** Opening Exercise material block **

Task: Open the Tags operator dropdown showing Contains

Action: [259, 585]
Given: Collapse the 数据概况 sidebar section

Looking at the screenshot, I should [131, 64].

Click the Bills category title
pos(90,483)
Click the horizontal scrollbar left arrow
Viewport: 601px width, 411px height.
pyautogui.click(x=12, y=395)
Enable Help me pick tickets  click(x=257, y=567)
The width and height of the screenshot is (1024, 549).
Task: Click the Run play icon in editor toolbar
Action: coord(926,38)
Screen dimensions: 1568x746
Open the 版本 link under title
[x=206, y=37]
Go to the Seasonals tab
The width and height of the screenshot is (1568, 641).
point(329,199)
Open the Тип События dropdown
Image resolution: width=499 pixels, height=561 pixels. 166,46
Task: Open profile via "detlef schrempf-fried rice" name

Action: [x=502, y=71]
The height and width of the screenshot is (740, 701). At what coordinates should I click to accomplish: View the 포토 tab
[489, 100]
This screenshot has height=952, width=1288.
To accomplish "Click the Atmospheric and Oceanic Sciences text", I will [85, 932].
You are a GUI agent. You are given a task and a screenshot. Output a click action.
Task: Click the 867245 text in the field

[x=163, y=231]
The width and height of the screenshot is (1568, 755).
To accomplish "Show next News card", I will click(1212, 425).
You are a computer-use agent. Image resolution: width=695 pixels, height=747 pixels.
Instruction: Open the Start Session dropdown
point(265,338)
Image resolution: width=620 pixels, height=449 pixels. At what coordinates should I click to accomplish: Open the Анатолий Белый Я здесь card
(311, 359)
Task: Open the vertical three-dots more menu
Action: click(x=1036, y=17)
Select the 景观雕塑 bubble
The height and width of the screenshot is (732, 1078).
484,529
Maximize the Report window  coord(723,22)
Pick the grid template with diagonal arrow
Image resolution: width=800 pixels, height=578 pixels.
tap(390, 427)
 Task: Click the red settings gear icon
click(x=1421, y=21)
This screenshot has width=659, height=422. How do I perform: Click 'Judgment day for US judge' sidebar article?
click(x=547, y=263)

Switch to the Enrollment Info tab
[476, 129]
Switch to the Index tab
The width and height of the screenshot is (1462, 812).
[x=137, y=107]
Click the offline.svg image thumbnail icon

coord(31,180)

** Closing Exercise material block **

**Task instructions:** Reproduce the data in full. Nothing in it may be altered.

**Answer space:**
Task: Open the Tags operator dropdown showing Contains

Action: [259, 585]
Given: Collapse the 数据概况 sidebar section

Looking at the screenshot, I should [131, 64].

Click the Bills category title
pos(90,483)
Click the horizontal scrollbar left arrow
Viewport: 601px width, 411px height.
pyautogui.click(x=12, y=395)
Enable Help me pick tickets  click(x=257, y=567)
The width and height of the screenshot is (1024, 549).
Task: Click the Run play icon in editor toolbar
Action: coord(926,38)
Screen dimensions: 1568x746
Open the 版本 link under title
[x=206, y=37]
Go to the Seasonals tab
The width and height of the screenshot is (1568, 641).
point(329,199)
Open the Тип События dropdown
Image resolution: width=499 pixels, height=561 pixels. 166,46
Task: Open profile via "detlef schrempf-fried rice" name

Action: [x=502, y=71]
The height and width of the screenshot is (740, 701). At what coordinates should I click to accomplish: View the 포토 tab
[489, 100]
This screenshot has height=952, width=1288.
To accomplish "Click the Atmospheric and Oceanic Sciences text", I will [85, 932].
You are a GUI agent. You are given a task and a screenshot. Output a click action.
Task: Click the 867245 text in the field

[x=163, y=231]
The width and height of the screenshot is (1568, 755).
To accomplish "Show next News card", I will click(1212, 425).
You are a computer-use agent. Image resolution: width=695 pixels, height=747 pixels.
Instruction: Open the Start Session dropdown
point(265,338)
Image resolution: width=620 pixels, height=449 pixels. At what coordinates should I click to accomplish: Open the Анатолий Белый Я здесь card
(311, 359)
Task: Open the vertical three-dots more menu
Action: click(x=1036, y=17)
Select the 景观雕塑 bubble
The height and width of the screenshot is (732, 1078).
484,529
Maximize the Report window  coord(723,22)
Pick the grid template with diagonal arrow
Image resolution: width=800 pixels, height=578 pixels.
tap(390, 427)
 Task: Click the red settings gear icon
click(x=1421, y=21)
This screenshot has width=659, height=422. How do I perform: Click 'Judgment day for US judge' sidebar article?
click(x=547, y=263)

Switch to the Enrollment Info tab
[476, 129]
Switch to the Index tab
The width and height of the screenshot is (1462, 812).
[x=137, y=107]
Click the offline.svg image thumbnail icon

coord(31,180)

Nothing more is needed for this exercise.